La conquête arabe suit les épisodes carthaginois, romain et byzantin. Les Berbères et les nomades finissent par être islamisés et pour la plupart arabisés, en dépit de fortes résistances.
Tripoli est conquise par les Espagnols au début du XVIe siècle, de même que de nombreux autres ports du littoral nord-africain : Melilla, Ceuta, Oran, Alger, La Goulette... Ces ports, aussitôt fortifiés, deviennent des plaza de soberania (en français « présides ») par lesquels l'Espagne affirme sa prééminence en Méditerranée. Mais celle-ci ne dure pas. En 1551, le corsaire barbaresque Dragut Raïs, vassal du sultan Soliman le Magnifique, s'empare ainsi de Tripoli et en devient le représentant du sultan, ou beylerbey, dans la nouvelle Régence.
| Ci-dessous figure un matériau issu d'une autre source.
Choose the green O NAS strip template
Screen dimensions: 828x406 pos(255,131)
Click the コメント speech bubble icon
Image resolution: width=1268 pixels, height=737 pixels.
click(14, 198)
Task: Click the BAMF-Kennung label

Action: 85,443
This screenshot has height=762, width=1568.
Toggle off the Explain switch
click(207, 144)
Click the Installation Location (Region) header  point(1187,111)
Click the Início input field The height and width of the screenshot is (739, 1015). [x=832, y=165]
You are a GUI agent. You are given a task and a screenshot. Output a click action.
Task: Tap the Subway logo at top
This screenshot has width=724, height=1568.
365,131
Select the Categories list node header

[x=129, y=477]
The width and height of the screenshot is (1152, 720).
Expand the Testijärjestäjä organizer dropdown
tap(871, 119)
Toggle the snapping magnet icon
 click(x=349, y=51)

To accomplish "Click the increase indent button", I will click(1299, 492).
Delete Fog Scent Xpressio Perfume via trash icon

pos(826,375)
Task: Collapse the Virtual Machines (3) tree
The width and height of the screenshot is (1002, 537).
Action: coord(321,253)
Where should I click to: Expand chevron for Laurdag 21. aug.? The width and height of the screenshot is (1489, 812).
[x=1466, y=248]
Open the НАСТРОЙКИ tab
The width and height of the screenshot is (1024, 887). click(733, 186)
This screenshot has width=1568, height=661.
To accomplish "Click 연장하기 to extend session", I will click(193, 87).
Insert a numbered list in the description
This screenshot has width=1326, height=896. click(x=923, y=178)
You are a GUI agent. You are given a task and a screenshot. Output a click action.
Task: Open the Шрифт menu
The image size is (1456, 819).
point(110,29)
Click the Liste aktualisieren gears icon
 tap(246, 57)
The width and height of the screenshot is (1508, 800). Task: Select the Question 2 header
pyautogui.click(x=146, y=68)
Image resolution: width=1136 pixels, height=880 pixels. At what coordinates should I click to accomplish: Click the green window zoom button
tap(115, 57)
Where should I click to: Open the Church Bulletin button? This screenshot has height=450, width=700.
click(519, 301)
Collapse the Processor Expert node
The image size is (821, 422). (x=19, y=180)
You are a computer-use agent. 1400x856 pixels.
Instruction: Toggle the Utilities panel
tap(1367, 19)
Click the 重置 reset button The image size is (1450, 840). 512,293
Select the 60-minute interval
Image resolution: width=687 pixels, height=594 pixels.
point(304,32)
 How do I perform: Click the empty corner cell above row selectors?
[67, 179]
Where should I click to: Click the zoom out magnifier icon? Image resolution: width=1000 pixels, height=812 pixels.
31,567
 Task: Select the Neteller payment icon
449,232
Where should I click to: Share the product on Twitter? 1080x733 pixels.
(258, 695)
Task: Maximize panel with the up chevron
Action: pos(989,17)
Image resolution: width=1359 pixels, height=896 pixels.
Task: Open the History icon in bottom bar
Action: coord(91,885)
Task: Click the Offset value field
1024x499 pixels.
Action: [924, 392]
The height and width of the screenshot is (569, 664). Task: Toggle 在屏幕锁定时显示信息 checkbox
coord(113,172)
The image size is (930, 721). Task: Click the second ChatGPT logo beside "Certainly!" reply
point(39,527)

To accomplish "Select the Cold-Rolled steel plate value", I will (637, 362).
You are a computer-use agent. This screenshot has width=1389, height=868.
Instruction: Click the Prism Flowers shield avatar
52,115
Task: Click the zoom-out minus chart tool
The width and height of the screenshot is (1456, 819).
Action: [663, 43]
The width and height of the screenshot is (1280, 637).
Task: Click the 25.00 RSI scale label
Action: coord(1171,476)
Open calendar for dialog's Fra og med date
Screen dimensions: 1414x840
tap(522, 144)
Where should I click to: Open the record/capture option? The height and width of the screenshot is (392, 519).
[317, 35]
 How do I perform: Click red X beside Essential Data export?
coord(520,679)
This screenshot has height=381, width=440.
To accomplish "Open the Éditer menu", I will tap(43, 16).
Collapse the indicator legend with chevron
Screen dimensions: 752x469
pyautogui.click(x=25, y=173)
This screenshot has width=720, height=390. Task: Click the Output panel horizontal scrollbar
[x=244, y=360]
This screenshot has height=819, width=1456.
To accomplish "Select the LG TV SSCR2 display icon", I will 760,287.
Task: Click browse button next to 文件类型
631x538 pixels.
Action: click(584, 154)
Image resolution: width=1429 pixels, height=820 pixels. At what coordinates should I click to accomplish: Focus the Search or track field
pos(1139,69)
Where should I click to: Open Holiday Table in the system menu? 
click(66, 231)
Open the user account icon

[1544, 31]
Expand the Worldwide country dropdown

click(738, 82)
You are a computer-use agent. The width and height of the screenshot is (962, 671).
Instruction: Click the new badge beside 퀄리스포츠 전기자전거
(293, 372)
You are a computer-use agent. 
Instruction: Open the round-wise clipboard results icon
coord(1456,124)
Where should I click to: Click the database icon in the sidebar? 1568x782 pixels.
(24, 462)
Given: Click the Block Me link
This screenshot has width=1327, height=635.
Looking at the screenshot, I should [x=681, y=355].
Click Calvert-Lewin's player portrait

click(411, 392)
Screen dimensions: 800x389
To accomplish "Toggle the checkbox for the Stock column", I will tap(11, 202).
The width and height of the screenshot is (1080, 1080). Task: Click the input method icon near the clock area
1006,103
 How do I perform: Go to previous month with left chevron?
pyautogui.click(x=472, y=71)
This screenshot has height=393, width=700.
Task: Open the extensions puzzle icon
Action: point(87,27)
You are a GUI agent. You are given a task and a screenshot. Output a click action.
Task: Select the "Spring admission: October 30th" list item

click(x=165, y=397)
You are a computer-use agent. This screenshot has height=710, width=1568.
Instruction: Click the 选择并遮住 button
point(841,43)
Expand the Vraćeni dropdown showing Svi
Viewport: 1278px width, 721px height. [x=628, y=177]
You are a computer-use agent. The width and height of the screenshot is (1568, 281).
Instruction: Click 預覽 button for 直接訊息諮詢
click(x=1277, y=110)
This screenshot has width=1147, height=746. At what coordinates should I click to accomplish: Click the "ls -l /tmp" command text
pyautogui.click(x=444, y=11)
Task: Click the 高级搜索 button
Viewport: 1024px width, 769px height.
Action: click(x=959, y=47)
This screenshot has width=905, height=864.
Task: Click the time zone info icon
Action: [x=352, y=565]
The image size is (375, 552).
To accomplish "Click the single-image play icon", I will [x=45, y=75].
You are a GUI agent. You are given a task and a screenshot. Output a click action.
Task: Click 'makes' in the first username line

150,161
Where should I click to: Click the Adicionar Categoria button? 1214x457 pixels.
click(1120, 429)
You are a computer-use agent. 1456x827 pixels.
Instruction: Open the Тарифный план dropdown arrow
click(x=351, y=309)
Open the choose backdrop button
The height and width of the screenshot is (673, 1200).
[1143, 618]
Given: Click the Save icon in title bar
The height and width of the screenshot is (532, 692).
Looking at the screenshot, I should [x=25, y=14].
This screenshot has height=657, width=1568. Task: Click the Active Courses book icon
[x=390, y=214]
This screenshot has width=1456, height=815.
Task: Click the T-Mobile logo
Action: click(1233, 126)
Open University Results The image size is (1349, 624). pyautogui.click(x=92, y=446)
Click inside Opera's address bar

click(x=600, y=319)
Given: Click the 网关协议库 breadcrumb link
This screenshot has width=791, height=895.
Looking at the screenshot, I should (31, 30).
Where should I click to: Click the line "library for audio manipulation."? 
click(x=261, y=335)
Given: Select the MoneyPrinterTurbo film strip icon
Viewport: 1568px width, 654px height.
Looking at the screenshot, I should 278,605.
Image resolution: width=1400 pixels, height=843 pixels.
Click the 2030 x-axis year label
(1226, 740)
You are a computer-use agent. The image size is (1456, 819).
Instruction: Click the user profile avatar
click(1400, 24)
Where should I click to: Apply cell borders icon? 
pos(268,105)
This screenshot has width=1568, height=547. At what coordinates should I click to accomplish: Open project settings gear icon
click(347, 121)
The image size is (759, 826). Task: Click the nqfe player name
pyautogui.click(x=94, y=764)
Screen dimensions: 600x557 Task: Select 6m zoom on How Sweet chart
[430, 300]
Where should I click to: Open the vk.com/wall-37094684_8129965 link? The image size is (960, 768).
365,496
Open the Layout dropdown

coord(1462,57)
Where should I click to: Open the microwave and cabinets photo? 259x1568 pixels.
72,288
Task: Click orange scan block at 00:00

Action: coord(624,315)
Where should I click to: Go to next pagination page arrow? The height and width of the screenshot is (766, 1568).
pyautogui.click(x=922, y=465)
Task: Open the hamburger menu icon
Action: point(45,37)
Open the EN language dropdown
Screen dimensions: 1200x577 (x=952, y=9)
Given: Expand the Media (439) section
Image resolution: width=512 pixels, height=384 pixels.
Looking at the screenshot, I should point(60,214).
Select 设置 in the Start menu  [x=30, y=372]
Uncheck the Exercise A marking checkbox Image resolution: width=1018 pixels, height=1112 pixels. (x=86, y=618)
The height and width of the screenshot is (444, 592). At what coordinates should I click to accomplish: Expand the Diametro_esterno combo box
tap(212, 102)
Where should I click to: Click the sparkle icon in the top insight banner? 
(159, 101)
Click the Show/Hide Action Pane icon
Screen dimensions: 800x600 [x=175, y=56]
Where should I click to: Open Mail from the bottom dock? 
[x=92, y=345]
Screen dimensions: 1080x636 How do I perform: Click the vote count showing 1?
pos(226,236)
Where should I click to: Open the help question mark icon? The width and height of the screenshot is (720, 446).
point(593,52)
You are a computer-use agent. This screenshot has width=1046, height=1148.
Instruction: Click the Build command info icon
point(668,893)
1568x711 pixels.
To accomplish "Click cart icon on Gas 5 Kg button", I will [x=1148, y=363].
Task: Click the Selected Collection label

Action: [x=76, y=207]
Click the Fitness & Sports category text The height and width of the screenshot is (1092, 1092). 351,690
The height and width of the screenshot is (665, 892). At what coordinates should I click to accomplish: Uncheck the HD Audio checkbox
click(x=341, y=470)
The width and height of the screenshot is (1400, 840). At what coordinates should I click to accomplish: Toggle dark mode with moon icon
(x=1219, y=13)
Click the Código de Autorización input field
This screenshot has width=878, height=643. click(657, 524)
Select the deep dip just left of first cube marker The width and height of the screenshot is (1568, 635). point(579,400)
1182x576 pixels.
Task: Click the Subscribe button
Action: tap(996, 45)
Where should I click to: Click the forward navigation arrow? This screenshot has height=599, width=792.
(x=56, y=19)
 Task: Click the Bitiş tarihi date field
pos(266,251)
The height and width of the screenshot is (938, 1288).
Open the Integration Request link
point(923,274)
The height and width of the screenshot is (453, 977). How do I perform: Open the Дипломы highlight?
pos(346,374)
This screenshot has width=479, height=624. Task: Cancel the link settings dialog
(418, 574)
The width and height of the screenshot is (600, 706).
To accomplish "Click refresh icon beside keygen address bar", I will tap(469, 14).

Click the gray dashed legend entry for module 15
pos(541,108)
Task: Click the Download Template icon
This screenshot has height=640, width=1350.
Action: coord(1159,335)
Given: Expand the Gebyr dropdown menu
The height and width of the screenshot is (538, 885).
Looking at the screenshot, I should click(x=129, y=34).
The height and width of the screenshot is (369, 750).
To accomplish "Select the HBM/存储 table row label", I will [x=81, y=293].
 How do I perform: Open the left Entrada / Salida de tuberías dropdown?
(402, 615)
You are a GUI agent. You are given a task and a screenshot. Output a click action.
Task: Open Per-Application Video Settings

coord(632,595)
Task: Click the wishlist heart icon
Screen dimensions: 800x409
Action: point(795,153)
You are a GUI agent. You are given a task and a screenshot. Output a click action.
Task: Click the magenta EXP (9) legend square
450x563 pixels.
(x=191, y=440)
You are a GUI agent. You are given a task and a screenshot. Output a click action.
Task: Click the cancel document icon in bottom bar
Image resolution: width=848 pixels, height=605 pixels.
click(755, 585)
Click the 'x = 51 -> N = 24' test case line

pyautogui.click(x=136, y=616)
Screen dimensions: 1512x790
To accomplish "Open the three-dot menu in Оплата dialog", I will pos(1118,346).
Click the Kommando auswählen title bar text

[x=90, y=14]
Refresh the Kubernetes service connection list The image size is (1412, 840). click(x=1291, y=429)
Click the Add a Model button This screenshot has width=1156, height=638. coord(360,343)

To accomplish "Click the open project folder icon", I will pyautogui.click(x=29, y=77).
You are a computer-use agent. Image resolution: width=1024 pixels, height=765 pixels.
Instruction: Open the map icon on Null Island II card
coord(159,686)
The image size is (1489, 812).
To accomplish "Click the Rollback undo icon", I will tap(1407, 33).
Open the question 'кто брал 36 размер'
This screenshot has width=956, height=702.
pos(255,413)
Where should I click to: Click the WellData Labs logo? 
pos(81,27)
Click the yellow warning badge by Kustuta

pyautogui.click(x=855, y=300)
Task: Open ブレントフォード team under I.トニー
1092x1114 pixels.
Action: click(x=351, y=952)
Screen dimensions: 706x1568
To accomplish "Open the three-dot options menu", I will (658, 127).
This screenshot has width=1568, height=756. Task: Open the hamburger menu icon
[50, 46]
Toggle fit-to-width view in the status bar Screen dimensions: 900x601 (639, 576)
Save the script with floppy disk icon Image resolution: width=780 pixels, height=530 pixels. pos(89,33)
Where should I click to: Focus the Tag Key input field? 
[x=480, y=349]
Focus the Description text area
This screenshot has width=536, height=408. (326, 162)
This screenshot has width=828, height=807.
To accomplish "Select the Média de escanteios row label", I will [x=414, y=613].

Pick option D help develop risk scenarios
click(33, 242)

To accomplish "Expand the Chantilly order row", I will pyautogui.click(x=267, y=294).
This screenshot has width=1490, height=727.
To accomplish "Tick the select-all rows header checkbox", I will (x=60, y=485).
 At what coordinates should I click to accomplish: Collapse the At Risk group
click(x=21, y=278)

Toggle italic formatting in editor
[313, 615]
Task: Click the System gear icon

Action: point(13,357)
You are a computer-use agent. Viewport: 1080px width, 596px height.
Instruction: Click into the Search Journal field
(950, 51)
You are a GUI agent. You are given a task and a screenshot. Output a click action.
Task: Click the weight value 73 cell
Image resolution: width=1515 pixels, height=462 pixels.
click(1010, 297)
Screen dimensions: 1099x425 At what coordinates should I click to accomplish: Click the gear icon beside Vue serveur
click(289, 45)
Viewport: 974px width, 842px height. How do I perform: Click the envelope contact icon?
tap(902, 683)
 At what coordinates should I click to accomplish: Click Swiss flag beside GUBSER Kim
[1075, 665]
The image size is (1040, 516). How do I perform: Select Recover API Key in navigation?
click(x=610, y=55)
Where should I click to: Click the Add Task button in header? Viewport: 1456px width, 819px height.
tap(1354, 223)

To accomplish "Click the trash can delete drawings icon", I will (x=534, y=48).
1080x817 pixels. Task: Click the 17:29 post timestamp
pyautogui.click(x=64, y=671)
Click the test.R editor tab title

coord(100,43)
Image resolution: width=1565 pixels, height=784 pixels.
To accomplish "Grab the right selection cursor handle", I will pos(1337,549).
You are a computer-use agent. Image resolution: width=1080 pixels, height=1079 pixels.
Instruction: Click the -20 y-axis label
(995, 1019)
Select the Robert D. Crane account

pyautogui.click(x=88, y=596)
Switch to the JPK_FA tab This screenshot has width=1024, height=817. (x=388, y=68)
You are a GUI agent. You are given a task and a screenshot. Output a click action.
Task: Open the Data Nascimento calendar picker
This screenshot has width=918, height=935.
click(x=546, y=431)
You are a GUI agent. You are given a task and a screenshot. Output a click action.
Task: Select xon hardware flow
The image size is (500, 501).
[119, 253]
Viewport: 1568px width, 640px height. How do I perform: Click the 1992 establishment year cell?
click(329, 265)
Sous la tutelle lointaine de la Sublime Porte (le gouvernement ottoman), Tripoli mais aussi Benghazi vont devenir des repaires de corsaires très actifs dans le commerce des esclaves, comme les autres ports du Maghreb, en particulier Alger.
Le 29 juillet 1711, un janissaire du nom d'Ahmed Karamanlis assassine le gouverneur ottoman de Tripoli et s'impose comme le nouveau pacha. Il étend son autorité à la Cyrénaïque et au Fezzan. Sa descendance va se maintenir au pouvoir jusqu'en 1835 sans cesser de faire allégeance au sultan.
Le trafic d'esclaves noirs et européens ne manque pas d'irriter les puisances occidentales, lesquelles bombardent à plusieurs reprises les ports libyens.
En 1801, pour ne rien arranger, le pacha Youssouf Karamanlis se pique d'imposer un tribut aux navires qui longent ses côtes. Le président américain Thomas Jefferson prend mal la chose, d'autant qu'une centaine de ses concitoyens sont capturés et réduits en esclavage par les Libyens.
Il s'ensuit une première « guerre barbaresque » (Barbary wars en anglais), en octobre 1803, avec un blocus du port de Tripoli.
L'USS Philadelphia, un navire américain qui participe au blocus, est capturé par les Barbaresques et enrôlé dans leur flotte.
Le lieutenant Stephan Decatur capture alors un navire turc (ketch), le rebaptise USS Intrepid et avec lui, pénètre nuitamment dans la rade de Tripoli le 16 février 1804. Il neutralise les soixante hommes de l'Intrepid, met le feu à celui-ci et se retire sans dommage...
Après le blocus et différentes autres interventions navales et terrestres contre Tripoli, il impose un traité au pacha le 10 juin 1805.
En 1815, le pacha tente de prendre sa revanche. Il s'allie avec le dey d'Alger et le bey de Tunis contre les Occidentaux qui veulent en finir avec la piraterie et l'esclavage. La riposte ne se fait pas attendre : une flotte anglo-hollandaise bombarde Alger cependant que les Américains imposent une nouvelle reddition aux Libyens. C'en est fini de la piraterie en Méditerranée.
Après la conquête de l'Algérie par la France et l'indépendance de la Serbie et de la Grèce, la Sublime Porte craint de se voir arracher l'empire par lambeaux. Le 26 mai 1835, les troupes du sultan chassent le dernier Karamanlis et restaurent l'autorité du sultan sur les wilayets de Tripoli et Benghazi.
Pour la Libye ottomane, le répit est de courte durée. Après que la Tunisie, à l'ouest, et l'Égypte, à l'est, sont passées respectivement sous protectorat français et anglais, c'est au tour de l'Italie de se manifester.
Désireuse de prendre part au dépeçage de l'empire ottoman, elle adresse un ultimatum à Constantinople et fait débarquer des troupes à Tripoli le 5 octobre 1911. Un an plus tard, par le traité de Lausanne du 15 octobre 1912, le sultan se résout à lui céder les deux provinces libyennes. Elles seront réunies en une seule colonie en 1934, dénommée Libye.
L'Italie fasciste encourage l'immigration de quelques milliers de colons italiens en dépit d'un maigre potentiel agricole et d'une vigoureuse résistance des tribus bédouines, surtout en Cyrénaïque.
Quand éclate la Seconde Guerre mondiale, la colonie italienne ne résiste pas à l'offensive britannique venue d'Égypte.
Venue au secours des Italiens, l'Afrikakorps de Rommel est défaite par les Alliés en novembre 1942 à Bir-Hakeim et El-Alamein (Cyrénaïque). Les noms de Tobrouk et de Koufra rappellent la participation glorieuse des Français à cette bataille décisive.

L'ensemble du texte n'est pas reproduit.